# sr20development issues



## DOHCslide (Aug 18, 2002)

hey does anyone know why i cant get ahold of a rep from sr20development? i've been calling 10 times a day for the last 2 weeks and left countless messeges regarding a blown SR motor they sold me. emails dont seem to work either, if anyone knows a better why to contact them please let me know asap.
thanks 
shawn


----------



## StreEtdraggR (Jul 4, 2003)

You have the (619)69-TURBO number? Call for Chris he's the owner. He gets busy a lot but he'll take care of ya'. What's exactly wrong with the engine?? I mean how do you know it's blown? I'll talk to him and find out what's goin' on they're like 20 minutes away from where I live. He's the one who hooked me up with my complete swap, I was having trouble with it and Chris took 7 hours out of his Saturday and helped me fix my car at no charge.
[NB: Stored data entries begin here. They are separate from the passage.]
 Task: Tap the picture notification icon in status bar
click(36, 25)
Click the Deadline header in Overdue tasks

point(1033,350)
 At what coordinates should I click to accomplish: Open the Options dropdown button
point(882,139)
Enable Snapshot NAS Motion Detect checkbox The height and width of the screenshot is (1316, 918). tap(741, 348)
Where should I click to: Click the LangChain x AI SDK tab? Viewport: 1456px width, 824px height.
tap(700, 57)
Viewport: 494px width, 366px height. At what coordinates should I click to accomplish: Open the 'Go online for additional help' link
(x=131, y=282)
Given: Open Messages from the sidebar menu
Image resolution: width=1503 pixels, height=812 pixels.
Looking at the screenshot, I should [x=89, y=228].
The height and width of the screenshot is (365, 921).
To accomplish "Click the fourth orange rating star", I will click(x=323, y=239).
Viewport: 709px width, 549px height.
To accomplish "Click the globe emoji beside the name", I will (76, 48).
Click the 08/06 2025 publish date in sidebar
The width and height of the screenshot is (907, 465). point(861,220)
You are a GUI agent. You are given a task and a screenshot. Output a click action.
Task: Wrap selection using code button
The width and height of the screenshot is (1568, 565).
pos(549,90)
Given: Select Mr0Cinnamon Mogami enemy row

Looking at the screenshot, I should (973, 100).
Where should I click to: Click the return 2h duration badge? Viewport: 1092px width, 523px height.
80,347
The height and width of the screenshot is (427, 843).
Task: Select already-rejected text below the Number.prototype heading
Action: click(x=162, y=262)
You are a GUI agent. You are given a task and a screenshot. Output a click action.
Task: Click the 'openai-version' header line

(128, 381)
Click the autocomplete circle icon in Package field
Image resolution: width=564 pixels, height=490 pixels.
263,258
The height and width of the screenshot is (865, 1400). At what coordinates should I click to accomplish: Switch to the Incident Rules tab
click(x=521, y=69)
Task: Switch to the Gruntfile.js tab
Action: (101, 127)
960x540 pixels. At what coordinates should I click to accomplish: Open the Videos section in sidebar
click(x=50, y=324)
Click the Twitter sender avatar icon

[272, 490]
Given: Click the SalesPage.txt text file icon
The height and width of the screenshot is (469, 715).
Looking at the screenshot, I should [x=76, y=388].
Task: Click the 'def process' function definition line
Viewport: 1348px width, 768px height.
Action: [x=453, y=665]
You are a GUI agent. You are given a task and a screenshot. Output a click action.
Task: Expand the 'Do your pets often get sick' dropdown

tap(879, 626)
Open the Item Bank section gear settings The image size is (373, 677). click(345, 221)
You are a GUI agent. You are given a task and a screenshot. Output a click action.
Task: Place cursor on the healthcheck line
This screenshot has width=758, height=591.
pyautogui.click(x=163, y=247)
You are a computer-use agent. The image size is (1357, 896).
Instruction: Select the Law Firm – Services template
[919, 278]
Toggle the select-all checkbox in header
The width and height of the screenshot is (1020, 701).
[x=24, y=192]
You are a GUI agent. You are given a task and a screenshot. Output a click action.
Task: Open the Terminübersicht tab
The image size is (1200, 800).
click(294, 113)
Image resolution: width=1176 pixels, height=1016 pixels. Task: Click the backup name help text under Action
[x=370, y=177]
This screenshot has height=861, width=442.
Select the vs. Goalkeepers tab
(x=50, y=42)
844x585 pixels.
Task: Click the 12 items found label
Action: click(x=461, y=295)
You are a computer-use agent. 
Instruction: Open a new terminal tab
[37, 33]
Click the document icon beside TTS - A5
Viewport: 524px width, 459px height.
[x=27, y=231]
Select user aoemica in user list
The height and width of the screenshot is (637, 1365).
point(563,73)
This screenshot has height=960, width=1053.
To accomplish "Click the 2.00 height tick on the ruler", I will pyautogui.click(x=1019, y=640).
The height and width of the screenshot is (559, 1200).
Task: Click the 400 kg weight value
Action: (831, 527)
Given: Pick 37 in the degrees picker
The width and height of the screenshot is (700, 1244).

So don't think you got screwed they're jus' a busy shop.


----------



## DOHCslide (Aug 18, 2002)

first thing that struck me as odd about the motor is the throttle body was stuck shut. this is no big deal, it has happened to me in the past from leaving the intake off over the course of a weekend. anyways, a quick tap from a screwdriver and poof, its open. i take a quick peek inside and i swear to god there were barnacles growing inside the intake manifold! i take a step back to re-examine the motor and i notice all the RTV gaskets have been redone. not just the pans or the water pump but all of them. at this point im a little weary of going through with the install but i was on a schedule and the person i talked to at sr20development told me they had another motor on the same container that had the same apperance but it ran fine. so after a lot of cleaning and scrapping i got the intake squared away and went on with the install, added oil and coolant, pulled the ecu fuse and cranked it a couple of times to build some oil pressure, and fired it up. it was slow to start but ran after a few choke-stalls, the first thing i noticed was the noise form the HVLA's. i opened the oil fill hole with the motor running and the cam was dry, at this point i stuck my head back in the car and the oil pressure light was flashing and then stayed on. i turned off the car pulled the pans to make sure the oil pick up wasnt clogged also and everything inside the motor looked ok. i put my finger over the sump pick up hole and had a friend crank the car and it wasnt making and vaccume. basically it had a bad pump and because there is no way of telling how long it was run that way i would just like anoher motor! sorry for the rant but these guys are starting to piss me off. i've already lost the sale of the car because of the time it took them to get me the motor and to top it off it was bad and now i cant even get ahold of them to replace this 300lbs paper weight!


----------



## DOHCslide (Aug 18, 2002)

chris called me yasterday afternoon. thanks for you help streeEdwellR.
shawn


----------



## anthony jackson (Jul 16, 2002)

well, since he called and you posted that long post, which i thought was rather interesting, ummmmm... just what did chris tell you! was he nice to you, did he give you a new motor! you sound rather happy, but im just curious to know what happened!


----------



## DOHCslide (Aug 18, 2002)

aside from not being able to get ahold of them very easily, the customer service i've recieved from sr20dev has been top notch. the new motor should be here tomorrow and they are covering the return freight charge on the crusty motor. you really cant ask for better service from an engine importer. 
shawn


----------



## sno (Oct 4, 2002)

well i'm glad this all worked out for you. reading the beginning of this thread got me kinda worried about ordering something from them (i'm contemplating ordering ad22vf parts for an upgrade). but now i rest assured.


----------



## anthony jackson (Jul 16, 2002)

Hell yeah, now thats what im talking about!


----------